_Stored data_
Start of Block

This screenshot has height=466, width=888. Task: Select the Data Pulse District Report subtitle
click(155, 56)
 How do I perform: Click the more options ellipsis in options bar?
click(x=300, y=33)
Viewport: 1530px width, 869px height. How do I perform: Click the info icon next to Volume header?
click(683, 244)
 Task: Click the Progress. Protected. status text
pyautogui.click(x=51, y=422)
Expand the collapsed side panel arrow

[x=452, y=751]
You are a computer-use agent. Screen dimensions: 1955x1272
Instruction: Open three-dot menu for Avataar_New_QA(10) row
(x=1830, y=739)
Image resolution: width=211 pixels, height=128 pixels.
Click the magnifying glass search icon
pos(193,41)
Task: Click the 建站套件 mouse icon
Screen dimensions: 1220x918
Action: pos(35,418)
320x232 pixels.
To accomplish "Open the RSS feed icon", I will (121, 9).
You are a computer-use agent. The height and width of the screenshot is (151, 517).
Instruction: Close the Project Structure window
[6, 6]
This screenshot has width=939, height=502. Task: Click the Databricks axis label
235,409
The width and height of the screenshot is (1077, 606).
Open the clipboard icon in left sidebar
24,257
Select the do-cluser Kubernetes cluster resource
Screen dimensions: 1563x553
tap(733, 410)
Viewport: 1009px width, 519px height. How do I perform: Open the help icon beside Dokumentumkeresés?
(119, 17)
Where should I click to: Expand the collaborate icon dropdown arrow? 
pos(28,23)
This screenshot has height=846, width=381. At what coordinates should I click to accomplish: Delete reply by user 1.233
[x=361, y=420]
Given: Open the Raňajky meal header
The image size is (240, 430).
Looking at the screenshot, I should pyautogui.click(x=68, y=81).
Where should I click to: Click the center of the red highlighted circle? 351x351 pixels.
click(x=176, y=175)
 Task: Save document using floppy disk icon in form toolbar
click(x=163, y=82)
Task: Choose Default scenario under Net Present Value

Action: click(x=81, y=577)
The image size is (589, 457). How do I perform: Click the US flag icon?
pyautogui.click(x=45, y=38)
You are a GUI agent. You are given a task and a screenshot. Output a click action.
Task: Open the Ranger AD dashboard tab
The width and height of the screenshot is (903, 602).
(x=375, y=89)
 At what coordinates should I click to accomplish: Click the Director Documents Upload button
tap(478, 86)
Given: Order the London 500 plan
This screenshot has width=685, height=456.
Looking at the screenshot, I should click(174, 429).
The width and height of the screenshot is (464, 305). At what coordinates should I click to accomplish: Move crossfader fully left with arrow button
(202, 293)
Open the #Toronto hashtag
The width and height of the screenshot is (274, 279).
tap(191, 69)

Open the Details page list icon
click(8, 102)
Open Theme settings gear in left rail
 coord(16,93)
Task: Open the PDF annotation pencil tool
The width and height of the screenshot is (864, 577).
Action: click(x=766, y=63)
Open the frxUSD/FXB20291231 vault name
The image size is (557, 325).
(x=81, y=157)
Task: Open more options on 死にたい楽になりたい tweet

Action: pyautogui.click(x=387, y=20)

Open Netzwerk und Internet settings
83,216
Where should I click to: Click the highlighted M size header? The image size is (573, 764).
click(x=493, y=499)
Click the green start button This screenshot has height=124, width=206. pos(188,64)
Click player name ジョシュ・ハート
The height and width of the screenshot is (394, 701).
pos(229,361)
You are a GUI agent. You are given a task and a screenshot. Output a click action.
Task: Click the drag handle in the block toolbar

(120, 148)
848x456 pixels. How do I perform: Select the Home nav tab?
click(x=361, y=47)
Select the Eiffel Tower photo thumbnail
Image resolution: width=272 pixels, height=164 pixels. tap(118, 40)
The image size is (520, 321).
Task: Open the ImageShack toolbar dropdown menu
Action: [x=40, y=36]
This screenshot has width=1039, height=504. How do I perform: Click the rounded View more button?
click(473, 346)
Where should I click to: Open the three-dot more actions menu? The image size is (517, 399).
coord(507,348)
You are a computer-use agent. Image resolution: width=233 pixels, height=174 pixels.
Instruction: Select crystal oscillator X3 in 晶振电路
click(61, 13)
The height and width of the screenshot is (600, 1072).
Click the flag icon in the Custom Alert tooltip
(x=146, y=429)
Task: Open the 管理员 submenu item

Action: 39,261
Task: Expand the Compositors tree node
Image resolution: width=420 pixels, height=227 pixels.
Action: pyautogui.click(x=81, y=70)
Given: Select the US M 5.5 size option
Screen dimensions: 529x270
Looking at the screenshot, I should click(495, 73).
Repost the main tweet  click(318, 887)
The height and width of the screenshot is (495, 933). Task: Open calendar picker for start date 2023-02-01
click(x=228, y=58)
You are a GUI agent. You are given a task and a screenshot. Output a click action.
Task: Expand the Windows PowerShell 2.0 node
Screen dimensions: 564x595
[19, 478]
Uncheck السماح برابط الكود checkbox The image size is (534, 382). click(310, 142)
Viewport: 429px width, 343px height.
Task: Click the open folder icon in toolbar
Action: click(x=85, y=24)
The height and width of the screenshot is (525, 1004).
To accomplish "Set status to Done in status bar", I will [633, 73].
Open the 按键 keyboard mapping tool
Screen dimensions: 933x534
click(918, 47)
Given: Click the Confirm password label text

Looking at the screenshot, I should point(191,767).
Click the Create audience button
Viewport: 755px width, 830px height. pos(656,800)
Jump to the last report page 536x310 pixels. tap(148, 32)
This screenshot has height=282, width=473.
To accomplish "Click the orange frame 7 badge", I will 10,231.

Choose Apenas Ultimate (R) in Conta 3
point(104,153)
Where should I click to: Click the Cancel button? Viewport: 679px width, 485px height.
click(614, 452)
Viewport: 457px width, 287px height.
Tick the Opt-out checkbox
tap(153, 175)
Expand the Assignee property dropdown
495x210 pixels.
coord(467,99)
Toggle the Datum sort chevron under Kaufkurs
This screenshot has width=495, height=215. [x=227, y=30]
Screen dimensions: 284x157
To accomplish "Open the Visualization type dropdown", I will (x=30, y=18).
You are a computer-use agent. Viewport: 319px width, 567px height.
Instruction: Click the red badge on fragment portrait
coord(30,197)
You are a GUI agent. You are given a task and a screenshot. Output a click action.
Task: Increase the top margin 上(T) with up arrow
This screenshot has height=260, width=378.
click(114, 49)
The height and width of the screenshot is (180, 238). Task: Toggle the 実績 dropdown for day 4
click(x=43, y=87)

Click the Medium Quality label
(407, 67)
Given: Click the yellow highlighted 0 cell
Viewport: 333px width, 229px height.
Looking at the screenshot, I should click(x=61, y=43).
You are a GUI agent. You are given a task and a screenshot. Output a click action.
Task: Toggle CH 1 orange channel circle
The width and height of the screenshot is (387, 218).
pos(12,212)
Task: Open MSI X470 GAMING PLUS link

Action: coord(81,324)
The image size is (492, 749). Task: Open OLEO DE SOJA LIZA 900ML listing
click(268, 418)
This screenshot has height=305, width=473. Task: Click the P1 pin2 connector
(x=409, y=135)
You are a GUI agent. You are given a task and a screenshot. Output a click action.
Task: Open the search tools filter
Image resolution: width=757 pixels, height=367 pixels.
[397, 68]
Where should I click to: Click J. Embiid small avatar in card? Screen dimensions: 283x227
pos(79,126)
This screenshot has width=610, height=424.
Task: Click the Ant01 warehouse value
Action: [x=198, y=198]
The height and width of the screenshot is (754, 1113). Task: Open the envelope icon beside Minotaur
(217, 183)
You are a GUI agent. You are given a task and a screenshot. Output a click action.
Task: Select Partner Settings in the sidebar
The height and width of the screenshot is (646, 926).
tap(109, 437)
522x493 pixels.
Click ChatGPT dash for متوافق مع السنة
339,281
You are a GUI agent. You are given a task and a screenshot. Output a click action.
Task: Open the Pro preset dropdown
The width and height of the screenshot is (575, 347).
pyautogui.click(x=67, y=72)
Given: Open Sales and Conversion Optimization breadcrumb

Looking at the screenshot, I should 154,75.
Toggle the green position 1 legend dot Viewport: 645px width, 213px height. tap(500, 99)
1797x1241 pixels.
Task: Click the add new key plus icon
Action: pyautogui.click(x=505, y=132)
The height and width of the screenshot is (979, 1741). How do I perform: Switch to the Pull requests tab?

End of Block

_THE TASK_
Copy all lines of the records that have the string "orange" in them.

_WRITTEN RESPONSE_
To accomplish "Click the orange frame 7 badge", I will 10,231.
Task: Toggle CH 1 orange channel circle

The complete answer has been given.